According to a report by The Intercept, the NSA “disguises itself as a fake Facebook server” to perform “man-in-the-middle” and “man-on-the-side” attacks and spread malware. The Intercept is the first in a series of publications created by Pierre Omidyar‘s First Look Media.
Journalists Ryan Gallagher and Glenn Greenwald claim that Facebook users are tricked into visiting “what looks like an ordinary Facebook page.” From there, they claim, “the NSA is able to hack into the targeted computer and covertly siphon out data from its hard drive.”

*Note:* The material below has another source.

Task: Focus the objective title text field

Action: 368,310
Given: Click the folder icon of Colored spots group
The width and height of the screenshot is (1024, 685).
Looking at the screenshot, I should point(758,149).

A Facebook spokesperson provided VentureBeat with the following statement:
“We have no evidence of this alleged activity. In any case, this method of network level disruption does not work for traffic carried over HTTPS, which Facebook finished integrating by default last year. If government agencies indeed have privileged access to network service providers, any site running only HTTP could conceivably have its traffic misdirected.”
A purportedly official animation, uploaded on Vimeo, reveals how the NSA conducts the Facebook hack:
NSA’s Facebook targeting is reportedly a response to the declining success of other malware injection techniques. Previous techniques include the use of “spam emails that trick targets into clicking a malicious link.”
It’s noteworthy that the NSA has also allegedly posed as Google to gain access to user data.
This news follows NSA leaker Edward Snowden’s appearance at SXSW. During his talk, Snowden stated that the U.S. “needs a watchdog that watches Congress.” When asked if he was satisfied with the current NSA debate, Snowden made clear that he would serve again as a whistleblower if he had a second chance.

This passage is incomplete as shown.